Bucks County Jewish groups reflect on Holocaust Remembrance Day
For Rabbi Aaron Gaber, the importance of International Holocaust Remembrance Day takes on a different tenor this year.
Gaber, the spiritual leader of Congregation Brothers of Israel in Newtown, said Jewish communities are preparing to mark this Jan. 27 — the day of the liberation of the Auschwitz-Birkenau concentration camp in the Nazi-occupied suburbs of Polish city Oswiecim — and several other significant dates on the Jewish calendar in the face of rising antisemitism at home and abroad.

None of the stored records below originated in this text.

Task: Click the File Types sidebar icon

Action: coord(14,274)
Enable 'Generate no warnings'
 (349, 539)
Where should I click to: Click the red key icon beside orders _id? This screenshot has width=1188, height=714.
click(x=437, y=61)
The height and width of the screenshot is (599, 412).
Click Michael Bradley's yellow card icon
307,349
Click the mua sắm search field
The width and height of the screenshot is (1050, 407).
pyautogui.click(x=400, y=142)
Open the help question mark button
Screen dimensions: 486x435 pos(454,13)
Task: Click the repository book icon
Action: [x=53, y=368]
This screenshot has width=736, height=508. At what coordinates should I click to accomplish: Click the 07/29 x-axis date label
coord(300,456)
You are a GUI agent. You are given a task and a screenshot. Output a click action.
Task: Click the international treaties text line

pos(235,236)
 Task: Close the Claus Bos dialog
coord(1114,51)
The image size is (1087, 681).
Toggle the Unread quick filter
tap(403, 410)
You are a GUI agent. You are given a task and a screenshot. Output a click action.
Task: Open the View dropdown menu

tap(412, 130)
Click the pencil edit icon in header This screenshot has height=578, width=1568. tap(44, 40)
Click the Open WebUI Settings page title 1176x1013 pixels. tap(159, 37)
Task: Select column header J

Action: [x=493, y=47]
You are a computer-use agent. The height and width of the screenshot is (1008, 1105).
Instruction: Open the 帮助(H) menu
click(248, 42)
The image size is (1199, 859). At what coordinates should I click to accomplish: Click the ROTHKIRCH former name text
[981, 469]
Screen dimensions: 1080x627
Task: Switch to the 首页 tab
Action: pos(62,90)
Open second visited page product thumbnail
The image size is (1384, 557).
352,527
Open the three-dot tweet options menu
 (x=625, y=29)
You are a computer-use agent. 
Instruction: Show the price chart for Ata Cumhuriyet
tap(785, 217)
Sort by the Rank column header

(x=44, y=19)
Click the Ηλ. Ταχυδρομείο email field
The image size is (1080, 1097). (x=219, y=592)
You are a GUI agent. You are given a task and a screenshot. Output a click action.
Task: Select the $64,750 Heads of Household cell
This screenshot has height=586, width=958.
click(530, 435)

"There is an uptick in antisemitism, racism and hate. I look around even in Bucks County where I live, and the incidents have been on the rise for years here," Gaber said. "And that has to do with, I think, that we as a community allowed it to start and rise."
The rabbi said he's glad Bucks County communities are fighting back against antisemitism.
"More often than not, there are folks from the Jewish community, the Black community and people of color from other communities, along with the Peace Center, standing together to say that hate has no home here."
According to the Anti-Defamation League's hate, extremism, antisemitism and terrorism tracker, there were 82 antisemitism incidents of antisemitism in Pennsylvania in 2022, including incidents in Furlong, New Britain, Warminster and Warrington.
Aside from his work with Congregation Brothers of Israel, Gaber also serves as a chaplain in the U.S. Army National Guard, and recently volunteered for a holiday mission in Kuwait. There, Gaber said he witnessed antisemitism in a myriad of forms, and it was his job to foster understanding and tolerance.
"Part of my job was to help soldiers celebrate the holidays to the fullest extent," Gaber said. "I worked with Christian chaplains and Muslim chaplains, and the soldiers who were Jewish invited their non-Jewish friends along. That's one way to combat antisemitism and hate, by being open to that education."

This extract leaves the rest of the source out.